» **Written request**: Copy the items between the line holding "You are a computer-use agent. The image size is (1568, 743)." and the line holding "Action: point(222,277)", inclusive, swapping "toolbar" for "menu bar" and leaving everything else untouched.

(begin)

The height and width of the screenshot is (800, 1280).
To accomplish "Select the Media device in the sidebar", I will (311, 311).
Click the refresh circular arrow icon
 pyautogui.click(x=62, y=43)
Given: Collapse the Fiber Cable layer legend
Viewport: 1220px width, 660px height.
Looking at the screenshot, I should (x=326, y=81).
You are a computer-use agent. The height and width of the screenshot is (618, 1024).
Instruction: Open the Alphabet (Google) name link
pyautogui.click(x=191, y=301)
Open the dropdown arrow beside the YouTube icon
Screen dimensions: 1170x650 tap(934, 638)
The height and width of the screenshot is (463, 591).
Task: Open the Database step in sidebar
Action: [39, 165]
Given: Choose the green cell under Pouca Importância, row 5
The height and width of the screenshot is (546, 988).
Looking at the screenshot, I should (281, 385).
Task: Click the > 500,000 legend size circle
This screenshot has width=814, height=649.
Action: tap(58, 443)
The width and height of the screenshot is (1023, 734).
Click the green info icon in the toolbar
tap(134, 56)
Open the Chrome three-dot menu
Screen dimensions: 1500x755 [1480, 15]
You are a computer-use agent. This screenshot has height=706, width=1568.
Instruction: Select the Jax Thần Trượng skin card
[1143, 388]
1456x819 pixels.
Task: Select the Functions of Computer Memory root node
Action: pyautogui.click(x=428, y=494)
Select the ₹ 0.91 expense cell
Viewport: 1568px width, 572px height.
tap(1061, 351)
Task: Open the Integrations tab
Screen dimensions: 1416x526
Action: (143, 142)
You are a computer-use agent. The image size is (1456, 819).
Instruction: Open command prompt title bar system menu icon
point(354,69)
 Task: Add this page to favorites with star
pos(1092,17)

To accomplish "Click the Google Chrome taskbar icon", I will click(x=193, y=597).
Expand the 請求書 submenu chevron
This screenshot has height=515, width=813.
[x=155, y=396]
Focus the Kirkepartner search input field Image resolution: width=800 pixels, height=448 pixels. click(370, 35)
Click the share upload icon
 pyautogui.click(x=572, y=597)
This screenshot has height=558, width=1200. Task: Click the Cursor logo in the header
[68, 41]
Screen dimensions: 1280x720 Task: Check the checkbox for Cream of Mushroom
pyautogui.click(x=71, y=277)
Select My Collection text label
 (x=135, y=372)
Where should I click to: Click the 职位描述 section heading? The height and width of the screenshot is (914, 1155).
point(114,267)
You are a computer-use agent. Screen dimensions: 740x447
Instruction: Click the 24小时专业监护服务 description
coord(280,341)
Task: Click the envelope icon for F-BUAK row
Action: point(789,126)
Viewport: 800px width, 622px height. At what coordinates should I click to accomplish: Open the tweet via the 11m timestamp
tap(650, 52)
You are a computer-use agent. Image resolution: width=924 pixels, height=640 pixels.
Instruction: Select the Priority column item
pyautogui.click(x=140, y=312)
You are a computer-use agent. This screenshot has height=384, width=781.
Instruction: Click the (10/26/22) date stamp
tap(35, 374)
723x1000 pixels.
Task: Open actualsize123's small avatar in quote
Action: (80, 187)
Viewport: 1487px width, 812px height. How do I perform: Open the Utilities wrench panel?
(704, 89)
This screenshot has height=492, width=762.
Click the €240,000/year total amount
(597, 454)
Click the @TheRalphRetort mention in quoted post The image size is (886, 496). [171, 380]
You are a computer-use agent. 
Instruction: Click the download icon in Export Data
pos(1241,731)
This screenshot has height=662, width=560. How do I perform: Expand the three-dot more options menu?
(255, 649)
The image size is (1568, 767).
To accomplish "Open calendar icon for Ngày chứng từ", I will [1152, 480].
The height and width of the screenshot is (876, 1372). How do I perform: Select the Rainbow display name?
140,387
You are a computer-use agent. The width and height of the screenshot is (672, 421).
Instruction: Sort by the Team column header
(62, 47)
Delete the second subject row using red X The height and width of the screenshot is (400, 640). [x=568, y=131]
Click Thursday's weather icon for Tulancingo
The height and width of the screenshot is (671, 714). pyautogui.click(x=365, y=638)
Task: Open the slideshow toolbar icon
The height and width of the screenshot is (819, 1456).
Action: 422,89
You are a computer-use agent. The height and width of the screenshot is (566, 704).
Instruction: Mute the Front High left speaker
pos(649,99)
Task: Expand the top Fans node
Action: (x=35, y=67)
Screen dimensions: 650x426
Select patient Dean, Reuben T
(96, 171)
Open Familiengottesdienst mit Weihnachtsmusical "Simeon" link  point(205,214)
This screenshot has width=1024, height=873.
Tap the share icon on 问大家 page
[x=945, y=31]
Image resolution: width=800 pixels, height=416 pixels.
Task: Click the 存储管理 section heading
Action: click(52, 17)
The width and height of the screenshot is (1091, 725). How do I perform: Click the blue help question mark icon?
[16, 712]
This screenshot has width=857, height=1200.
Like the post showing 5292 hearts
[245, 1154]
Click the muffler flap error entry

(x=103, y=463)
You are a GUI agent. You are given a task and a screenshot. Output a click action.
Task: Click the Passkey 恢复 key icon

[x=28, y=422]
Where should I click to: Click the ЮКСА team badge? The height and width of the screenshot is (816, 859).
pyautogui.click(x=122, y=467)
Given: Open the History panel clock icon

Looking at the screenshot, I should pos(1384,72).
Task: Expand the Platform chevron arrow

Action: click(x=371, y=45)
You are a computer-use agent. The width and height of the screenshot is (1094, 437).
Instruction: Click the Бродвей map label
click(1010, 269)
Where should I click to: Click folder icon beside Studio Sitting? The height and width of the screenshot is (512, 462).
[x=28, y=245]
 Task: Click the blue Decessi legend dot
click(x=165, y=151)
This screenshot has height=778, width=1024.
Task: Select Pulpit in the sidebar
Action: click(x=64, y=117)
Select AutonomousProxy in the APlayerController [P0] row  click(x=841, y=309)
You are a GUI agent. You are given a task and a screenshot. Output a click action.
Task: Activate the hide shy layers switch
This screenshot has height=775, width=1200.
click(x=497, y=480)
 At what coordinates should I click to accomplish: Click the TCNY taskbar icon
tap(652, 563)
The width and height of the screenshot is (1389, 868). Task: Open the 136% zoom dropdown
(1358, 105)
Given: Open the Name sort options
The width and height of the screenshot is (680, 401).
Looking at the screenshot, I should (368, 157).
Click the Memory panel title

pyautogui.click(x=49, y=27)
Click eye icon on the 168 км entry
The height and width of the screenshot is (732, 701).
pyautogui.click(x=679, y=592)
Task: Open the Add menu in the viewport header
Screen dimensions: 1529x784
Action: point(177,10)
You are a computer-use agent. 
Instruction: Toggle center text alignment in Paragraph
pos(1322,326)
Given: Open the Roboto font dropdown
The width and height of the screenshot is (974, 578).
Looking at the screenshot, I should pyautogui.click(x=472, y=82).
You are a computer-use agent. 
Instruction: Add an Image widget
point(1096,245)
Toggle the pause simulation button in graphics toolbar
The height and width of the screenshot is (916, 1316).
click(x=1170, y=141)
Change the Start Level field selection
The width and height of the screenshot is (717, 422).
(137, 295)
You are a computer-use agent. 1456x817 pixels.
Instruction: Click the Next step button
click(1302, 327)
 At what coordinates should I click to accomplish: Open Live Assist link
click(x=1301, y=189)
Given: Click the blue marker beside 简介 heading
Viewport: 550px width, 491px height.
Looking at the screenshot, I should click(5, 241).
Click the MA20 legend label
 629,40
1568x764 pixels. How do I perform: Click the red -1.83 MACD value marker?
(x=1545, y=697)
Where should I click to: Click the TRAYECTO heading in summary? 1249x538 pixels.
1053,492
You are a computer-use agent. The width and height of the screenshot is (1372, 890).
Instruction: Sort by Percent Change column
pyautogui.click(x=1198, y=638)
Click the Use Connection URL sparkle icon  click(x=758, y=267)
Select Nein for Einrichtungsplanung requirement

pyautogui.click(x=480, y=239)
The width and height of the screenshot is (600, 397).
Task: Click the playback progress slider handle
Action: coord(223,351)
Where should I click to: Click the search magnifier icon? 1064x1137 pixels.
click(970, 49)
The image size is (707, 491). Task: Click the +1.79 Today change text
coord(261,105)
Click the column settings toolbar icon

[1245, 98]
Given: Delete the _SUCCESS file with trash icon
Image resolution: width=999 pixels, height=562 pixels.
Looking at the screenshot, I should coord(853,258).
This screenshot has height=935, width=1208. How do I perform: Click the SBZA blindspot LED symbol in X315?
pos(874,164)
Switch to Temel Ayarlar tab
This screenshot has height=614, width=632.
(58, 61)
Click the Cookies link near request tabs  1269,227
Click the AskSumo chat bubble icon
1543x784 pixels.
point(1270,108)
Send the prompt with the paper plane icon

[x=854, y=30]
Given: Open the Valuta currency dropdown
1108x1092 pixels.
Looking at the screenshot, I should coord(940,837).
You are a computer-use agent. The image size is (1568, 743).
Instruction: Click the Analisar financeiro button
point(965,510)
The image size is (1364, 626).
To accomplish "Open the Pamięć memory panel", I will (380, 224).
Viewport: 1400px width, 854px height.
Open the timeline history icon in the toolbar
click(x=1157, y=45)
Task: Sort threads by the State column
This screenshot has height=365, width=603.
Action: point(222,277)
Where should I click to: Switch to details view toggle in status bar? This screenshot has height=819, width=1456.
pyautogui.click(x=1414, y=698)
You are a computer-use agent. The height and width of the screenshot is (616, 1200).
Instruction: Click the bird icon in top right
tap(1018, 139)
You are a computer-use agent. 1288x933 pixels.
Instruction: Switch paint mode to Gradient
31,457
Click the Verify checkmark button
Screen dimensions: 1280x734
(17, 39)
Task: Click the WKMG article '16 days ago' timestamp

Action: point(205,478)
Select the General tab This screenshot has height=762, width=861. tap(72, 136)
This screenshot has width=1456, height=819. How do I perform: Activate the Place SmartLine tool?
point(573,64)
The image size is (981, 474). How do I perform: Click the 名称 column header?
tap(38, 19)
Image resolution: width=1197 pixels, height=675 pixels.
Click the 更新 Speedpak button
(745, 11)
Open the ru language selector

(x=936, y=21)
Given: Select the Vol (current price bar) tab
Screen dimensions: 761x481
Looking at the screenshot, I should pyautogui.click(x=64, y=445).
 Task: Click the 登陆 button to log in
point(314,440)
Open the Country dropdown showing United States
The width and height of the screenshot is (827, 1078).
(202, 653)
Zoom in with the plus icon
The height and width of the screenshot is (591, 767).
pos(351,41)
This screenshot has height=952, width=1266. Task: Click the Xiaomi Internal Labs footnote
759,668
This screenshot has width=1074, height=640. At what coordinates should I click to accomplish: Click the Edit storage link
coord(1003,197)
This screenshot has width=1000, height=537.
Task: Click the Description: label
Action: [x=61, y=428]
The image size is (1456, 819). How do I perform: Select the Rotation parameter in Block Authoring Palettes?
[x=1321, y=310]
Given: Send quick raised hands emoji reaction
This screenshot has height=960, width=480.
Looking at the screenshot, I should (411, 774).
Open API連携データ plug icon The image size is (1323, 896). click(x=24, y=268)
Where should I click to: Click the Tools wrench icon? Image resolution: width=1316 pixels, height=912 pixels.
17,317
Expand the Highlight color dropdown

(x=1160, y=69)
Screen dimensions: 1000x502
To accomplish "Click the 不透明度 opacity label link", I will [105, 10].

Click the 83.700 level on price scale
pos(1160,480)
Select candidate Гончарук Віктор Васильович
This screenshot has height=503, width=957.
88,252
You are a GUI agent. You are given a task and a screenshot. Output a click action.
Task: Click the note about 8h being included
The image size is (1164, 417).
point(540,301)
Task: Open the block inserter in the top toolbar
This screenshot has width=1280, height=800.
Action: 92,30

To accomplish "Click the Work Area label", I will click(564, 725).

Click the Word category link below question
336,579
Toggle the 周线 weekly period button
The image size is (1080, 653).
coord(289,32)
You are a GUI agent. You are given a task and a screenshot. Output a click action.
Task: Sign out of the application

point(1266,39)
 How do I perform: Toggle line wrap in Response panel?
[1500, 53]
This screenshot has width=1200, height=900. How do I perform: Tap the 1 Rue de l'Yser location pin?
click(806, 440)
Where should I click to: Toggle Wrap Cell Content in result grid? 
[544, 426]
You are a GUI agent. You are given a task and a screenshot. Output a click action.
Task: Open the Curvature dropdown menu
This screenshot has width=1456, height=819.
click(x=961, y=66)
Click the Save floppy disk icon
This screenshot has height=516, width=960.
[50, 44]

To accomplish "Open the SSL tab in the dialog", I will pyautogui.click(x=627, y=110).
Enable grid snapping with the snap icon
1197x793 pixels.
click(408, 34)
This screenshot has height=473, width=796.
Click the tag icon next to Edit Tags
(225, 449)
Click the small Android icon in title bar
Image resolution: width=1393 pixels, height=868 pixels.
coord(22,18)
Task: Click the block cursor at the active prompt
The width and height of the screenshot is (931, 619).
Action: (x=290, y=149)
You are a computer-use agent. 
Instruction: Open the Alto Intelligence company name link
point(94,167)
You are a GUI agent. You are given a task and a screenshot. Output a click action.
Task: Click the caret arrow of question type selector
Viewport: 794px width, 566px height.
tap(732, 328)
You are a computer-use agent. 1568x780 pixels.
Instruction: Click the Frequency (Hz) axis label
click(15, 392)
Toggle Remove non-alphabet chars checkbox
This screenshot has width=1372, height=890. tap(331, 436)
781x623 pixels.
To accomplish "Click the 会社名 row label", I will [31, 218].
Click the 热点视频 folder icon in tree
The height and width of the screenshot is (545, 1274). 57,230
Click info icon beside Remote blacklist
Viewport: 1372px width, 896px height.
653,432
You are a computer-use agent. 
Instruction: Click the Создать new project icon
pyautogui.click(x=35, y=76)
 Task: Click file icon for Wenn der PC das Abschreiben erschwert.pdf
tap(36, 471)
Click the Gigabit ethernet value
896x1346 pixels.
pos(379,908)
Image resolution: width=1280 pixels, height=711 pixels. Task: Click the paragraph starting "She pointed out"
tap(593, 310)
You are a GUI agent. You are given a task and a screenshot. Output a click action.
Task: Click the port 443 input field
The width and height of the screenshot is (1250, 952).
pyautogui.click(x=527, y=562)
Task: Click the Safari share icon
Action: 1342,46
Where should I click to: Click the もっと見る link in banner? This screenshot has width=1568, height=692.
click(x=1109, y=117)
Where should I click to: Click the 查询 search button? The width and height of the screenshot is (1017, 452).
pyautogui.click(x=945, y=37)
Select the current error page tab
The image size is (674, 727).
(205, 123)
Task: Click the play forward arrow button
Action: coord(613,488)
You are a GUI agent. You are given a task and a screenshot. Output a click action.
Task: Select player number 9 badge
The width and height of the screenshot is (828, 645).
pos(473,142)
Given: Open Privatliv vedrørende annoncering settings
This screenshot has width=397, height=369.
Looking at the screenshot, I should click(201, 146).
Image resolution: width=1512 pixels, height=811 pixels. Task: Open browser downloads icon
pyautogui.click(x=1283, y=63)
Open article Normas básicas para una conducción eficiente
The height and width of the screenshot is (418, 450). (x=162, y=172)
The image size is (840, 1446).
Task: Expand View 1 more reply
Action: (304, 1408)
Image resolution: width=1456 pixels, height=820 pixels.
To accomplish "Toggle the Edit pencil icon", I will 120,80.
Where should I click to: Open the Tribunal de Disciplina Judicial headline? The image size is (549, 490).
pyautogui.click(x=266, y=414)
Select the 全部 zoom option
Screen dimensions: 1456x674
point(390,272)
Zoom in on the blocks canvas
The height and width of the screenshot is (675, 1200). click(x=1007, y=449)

(end)

» **Task response**:
You are a computer-use agent. The image size is (1568, 743).
Instruction: Click the Analisar financeiro button
point(965,510)
The image size is (1364, 626).
To accomplish "Open the Pamięć memory panel", I will (380, 224).
Viewport: 1400px width, 854px height.
Open the timeline history icon in the menu bar
click(x=1157, y=45)
Task: Sort threads by the State column
This screenshot has height=365, width=603.
Action: point(222,277)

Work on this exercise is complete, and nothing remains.